Showing posts with label to keep or not to keep. Show all posts
Showing posts with label to keep or not to keep. Show all posts

Friday, 23 May 2025

Books, books books - My reading habits

 

Photo by Tom Hermans on Unsplash

What are you reading right now? If you read the side bar of this blog I list my current read and the last five books I have read. There have been a lot of LJ Ross on there lately. This is because I do a swap with a friend. We are both reading the DCI Ryan series. I picked up four of her books in a charity shop and my friend bought some. I was the one who started it as I read LJ Ross' first book. The place it was set (Holy Island) interested me because I have visited the island. All the books are set in Northumbria, a place I love, but haven't been back to in ages.

The storylines can vary, but I love the characters and the humour between the detectives. I like it when I find an author with a series I can get into. How about you?

I read, on average, a book a week. Apart from swaps with friends, I buy in charity shops and bookshops. I always ask for book vouchers for my birthday and Christmas. In the past, I have been given Amazon vouchers too.

What do you do with your books when you've read them? Mine go to charity or for swaps. Do I keep any? Usually, only non-fiction, but that's getting out of hand! Recently I was going through my read books, the ones I had decided to keep. I thought maybe now was the time to pass some on. Oh, it was hard, and in the end I shut the door saying, 'I can't deal with this now!' I have far too many books that I can't seem to pass on. Some are reference books. I have several, okay, more than several, about London, including London in Victorian times. Then there are art books, mainly from exhibitions, and some I've not yet got round to reading. I have nature books, poetry, language books (yeah, like I'm ever going to master German, but there's always that sneaking feeling that I just might go back to it). What is a poor bookaholic to do?

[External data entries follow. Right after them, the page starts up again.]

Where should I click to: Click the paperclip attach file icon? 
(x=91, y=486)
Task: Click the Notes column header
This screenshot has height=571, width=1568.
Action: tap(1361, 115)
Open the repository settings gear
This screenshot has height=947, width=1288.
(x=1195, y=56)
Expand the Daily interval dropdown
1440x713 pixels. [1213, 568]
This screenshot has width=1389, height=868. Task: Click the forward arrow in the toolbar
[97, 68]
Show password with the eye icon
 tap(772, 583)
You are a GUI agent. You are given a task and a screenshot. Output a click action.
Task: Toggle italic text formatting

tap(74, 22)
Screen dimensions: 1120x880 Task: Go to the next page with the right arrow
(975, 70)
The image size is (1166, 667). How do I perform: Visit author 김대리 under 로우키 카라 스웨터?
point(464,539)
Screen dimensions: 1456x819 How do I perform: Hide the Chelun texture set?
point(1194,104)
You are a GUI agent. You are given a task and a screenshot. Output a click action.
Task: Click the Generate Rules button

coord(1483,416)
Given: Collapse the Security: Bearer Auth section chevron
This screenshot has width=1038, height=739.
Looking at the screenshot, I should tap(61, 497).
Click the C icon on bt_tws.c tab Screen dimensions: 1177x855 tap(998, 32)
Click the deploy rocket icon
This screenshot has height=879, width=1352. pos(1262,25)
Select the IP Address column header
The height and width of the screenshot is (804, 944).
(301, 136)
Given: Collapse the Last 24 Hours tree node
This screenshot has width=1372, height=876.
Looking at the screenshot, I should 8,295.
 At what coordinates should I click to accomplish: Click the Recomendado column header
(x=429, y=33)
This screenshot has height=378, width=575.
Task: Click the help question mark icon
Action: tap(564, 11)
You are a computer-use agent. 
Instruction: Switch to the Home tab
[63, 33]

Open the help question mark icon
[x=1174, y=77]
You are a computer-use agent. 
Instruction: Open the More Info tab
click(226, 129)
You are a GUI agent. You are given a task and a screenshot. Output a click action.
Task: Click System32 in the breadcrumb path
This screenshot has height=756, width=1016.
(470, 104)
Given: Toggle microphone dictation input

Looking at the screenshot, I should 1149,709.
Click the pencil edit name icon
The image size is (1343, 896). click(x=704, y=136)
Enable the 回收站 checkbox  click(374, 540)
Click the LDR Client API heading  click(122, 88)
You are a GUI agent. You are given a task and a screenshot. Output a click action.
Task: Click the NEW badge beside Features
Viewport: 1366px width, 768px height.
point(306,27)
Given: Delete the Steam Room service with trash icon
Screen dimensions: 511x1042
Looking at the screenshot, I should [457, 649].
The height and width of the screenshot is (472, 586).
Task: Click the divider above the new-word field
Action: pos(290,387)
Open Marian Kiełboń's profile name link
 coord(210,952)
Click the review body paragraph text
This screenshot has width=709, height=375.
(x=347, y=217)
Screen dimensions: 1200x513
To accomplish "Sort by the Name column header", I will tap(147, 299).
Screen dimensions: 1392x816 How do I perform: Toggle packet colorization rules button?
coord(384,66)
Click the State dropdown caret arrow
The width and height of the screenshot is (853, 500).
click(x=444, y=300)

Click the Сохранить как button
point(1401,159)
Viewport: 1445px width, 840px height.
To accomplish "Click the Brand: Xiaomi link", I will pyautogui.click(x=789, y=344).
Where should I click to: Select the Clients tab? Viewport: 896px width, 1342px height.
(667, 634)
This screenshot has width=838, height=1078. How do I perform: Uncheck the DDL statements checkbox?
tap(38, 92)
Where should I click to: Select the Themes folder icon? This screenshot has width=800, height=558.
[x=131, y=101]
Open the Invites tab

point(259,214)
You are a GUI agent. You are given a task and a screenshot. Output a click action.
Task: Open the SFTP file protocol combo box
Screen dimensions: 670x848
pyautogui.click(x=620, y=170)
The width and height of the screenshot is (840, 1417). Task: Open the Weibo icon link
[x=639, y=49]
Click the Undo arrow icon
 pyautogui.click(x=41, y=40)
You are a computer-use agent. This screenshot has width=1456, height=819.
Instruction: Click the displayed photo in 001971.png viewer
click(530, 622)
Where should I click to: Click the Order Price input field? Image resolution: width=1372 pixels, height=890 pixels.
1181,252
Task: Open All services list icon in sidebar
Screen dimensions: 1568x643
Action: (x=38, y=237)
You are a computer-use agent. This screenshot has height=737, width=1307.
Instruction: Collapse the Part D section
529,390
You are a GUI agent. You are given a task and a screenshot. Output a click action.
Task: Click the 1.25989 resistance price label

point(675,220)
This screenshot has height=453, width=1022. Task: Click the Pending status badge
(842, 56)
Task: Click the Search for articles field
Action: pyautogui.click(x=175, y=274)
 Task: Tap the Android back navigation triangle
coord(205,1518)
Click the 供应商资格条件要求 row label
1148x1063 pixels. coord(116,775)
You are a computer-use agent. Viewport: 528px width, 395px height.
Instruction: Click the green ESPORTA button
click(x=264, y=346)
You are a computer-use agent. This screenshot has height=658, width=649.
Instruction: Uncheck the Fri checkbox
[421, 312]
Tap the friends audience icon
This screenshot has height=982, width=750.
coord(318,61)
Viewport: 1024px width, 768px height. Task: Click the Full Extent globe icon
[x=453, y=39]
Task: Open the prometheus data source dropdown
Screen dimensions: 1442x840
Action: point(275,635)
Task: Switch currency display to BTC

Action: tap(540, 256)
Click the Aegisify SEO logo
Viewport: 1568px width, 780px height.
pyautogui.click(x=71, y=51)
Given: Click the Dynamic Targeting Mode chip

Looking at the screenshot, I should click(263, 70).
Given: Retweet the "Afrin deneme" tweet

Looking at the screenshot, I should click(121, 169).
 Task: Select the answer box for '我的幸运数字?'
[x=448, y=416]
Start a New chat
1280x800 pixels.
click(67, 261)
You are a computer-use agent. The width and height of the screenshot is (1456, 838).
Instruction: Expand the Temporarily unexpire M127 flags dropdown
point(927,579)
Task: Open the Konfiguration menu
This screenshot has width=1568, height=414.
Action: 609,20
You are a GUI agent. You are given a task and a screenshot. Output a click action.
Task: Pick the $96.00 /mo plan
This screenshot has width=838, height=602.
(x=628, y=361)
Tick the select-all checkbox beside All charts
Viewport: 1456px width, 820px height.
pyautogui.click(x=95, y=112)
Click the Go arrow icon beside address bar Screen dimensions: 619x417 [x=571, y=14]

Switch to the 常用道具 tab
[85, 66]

In my writing room I have a shelf of books which include a huge Chambers Thesaurus, some magazines in which I have been published, art, a whole series of walking guides (Thames Path, Capital Ring, London Waterways, The Lea Valley Way, South Downs Way and Isle of Wight walks). I have more of these downstairs! Then there are my files and books on writing and lots of notebooks, though most of the notebooks are in a drawer. In this room is also most of my art materials. I have a big box under the chest of drawers with sketch books on top. I never seem to have time to draw, paint or whatever, and Rue the dog has chewed some of the edges of the sketch books (he was a puppy then).

My books are snuck under the bed in my writing room, in a cupboard in the bedroom and downstairs on various shelves. I really must make an effort to reduce my haul because I know I will add to them, however much I try not to buy another book on walking routes. My haul is getting out of hand.

I try not to let my fiction TBR pile build up these days and I've stuck to that....somehow! But oh, how I love bookshops. There's always another book I want to buy. I love touching books, and I love raised images or letters on covers, adore little maps inside books and the odd Spotify playlist to go with a book. I also love author interviews about how they got into writing/what made them write this book and so on. 

Because I read a varied mix of genres, I've found it hard to pinpoint my favourite genre, but I think I've found that I often crave for a crime/thriller or psychological thriller. I enjoy fast paced books with plenty of tension with those great chapter endings that make you want to read on. But I also enjoy a little humour (and I write a lot of it). Bob Mortimer's books are fun, and the classic Cold Comfort Farm is brilliant. Yet I will delve into the odd YA, literary and even a bit of sci-fi, though it has to be just the right thing. I quite like cli-fic and apocalyptic stories too. A little horror is okay as long as it isn't gory, and I like gothic.

At the moment I have two Ann Cleeves books waiting to be read (swaps), a Sarah Moss, a poetry book, a non-fiction book on the Thames Estuary and a huge book about the Thames (definitely a dip in and out of book) by Peter Ackroyd. Oh, and I still have an LJ Ross book (of course).

Now my book pile is so low, I hope to visit the library soon and start borrowing again, but passing a bookshop is a struggle. I want to go in and surround myself with books....my happy place. Even the writing group meets in Waterstones for its free-writing sessions, and I've already spotted a book I want!